What is the difference between EMDR and brainspotting? 

These are both short-term therapies that help you release trapped emotions and memories from traumatic experiences. The movements of the eyes are involved in both. Eye movement desensitization and reprocessing (EMDR) involves moving your eyes from side to side as you talk about your memories.

In brainspotting, you keep your gaze fixed on a single point. In the event that sharing details of your trauma is uncomfortable for you, you can instead share with your therapist any thoughts, feelings, and sensations that arise when you stare at a fixed point. 

What is ‘somatic processing’?

Meaning ‘of the body’, somatic refers to the body. Unlike conventional therapies, somatic therapies focus on the feelings associated with the past, not just the content. Brainspotting is considered a form of somatic processing. Keeping your eyes on a brain spot generally causes you to feel bodily sensations first (tension, heat, discomfort) before remembering thoughts and feelings. 

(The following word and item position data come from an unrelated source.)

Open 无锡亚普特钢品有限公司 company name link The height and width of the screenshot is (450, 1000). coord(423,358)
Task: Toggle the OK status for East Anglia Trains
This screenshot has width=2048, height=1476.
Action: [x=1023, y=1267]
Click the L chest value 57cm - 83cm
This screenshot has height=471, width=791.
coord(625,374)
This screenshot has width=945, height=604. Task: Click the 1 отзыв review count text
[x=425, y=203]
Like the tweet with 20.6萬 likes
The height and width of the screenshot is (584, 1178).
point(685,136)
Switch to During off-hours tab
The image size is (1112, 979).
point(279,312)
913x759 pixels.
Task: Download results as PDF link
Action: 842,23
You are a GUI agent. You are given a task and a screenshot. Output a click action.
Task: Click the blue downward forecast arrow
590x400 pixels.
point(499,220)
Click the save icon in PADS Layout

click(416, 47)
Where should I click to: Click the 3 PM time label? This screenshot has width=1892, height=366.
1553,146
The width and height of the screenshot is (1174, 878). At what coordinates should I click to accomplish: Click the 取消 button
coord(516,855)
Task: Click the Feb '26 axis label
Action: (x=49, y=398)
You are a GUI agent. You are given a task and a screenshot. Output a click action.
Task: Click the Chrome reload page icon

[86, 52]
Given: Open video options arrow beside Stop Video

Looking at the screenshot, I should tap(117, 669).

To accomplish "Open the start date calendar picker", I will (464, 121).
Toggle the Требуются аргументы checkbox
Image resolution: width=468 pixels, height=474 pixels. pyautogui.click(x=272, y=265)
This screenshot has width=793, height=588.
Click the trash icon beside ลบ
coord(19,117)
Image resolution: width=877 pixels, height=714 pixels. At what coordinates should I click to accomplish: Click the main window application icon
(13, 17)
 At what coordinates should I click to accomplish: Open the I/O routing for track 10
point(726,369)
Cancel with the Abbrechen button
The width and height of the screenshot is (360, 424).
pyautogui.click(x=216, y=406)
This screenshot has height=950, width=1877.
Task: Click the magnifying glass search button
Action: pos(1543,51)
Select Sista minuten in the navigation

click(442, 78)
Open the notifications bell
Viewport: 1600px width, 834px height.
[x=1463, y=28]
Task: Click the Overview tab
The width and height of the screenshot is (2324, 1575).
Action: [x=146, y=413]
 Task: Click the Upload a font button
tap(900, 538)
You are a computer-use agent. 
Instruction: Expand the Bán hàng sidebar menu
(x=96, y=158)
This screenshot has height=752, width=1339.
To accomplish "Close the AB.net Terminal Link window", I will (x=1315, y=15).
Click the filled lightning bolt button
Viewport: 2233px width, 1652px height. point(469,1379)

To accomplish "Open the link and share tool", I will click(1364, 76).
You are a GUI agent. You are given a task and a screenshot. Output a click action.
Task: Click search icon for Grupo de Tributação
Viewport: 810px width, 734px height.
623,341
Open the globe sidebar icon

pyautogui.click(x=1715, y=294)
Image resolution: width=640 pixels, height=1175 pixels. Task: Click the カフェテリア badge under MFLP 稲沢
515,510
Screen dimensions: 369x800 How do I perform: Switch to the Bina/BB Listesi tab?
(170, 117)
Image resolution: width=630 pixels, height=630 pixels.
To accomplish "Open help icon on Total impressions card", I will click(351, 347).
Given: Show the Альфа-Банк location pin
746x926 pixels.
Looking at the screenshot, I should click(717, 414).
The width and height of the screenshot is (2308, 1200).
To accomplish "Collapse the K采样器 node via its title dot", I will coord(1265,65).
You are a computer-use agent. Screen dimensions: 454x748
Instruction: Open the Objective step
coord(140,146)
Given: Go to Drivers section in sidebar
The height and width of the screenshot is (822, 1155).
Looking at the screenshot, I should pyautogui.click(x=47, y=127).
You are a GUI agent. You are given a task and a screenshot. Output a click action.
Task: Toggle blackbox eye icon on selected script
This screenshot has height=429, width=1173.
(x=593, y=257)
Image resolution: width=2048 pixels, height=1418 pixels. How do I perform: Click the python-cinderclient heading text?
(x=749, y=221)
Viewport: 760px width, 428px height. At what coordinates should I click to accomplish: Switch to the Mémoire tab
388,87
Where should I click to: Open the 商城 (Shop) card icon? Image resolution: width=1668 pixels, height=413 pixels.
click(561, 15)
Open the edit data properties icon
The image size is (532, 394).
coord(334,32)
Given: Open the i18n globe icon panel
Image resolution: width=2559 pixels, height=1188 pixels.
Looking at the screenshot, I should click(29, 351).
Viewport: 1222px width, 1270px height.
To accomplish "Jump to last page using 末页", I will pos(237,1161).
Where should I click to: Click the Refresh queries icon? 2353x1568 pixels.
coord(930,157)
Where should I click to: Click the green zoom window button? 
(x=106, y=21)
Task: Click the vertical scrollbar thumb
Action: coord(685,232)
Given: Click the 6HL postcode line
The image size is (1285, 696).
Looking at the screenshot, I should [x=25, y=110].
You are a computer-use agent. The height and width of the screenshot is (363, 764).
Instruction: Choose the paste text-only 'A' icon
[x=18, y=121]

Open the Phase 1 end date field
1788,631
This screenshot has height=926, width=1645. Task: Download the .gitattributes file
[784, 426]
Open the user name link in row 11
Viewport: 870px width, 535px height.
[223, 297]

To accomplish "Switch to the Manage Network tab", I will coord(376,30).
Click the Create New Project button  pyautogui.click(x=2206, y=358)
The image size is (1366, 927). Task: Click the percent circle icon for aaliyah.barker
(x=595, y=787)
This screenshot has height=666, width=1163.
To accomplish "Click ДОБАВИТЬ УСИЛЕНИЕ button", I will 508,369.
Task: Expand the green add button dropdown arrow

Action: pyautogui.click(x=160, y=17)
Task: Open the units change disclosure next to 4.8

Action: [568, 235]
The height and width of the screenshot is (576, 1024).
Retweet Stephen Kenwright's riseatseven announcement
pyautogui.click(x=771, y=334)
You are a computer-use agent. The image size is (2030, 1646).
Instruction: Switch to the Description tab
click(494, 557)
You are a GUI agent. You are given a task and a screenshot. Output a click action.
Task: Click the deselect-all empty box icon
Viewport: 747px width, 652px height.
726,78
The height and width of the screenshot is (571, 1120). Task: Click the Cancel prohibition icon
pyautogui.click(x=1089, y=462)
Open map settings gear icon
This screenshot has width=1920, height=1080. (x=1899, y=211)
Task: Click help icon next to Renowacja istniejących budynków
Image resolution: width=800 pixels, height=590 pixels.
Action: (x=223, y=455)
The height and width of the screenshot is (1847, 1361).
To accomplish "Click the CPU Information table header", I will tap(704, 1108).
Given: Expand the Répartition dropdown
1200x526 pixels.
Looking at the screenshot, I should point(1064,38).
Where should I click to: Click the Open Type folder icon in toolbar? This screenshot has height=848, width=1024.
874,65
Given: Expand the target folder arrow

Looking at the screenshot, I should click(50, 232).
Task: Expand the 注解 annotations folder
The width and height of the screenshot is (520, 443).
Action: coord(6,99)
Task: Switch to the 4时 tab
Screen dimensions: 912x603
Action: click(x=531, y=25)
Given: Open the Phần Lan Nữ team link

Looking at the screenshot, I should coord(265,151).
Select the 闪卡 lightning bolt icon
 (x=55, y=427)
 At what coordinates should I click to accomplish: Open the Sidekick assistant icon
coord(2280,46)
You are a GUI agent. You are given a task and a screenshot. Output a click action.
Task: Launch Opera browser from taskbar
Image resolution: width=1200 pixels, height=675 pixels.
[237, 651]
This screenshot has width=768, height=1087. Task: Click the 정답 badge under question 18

Do you offer brainspotting near me? 

On the prestigious Harley Street in central London or online, we provide brainspotting sessions with Stefan Walters, a highly experienced, registered therapist. We can help you decide what’s best for you, or you can book your first session now online. 

Who created brainspotting?

David Grand, a psychotherapist from the United States, created Brainspotting. While working with a client using EMDR, he noticed her eyes kept getting stuck at a certain point, which led to the creation of a new technique. 

What is the science behind brainspotting and how does it really work?

It is possible to think of your brain as having two main parts. A newer part of the brain, called the ‘neo cortex,’ only found in primates, is responsible for thoughts, language, analysis, planning, etc. Our brain’s more primitive and deeper parts are known as the sub cortex. Emotions and self-preservation instincts are handled by the brain stem and limbic system.  

It is now known that remnants of trauma can be trapped in the sub cortex when the brain creates a dissociative barrier to protect us. We are still affected by the memories and feelings of these dissociated remnants. Normally, therapy goes top down, trying to access the sub cortex by thinking. As a result of Brainspotting, the sub cortex is directly accessed and is more efficient. Your body instinctively processes and heals ‘files’ of information by activating a small sensory/visual structure at the back of the brain stem.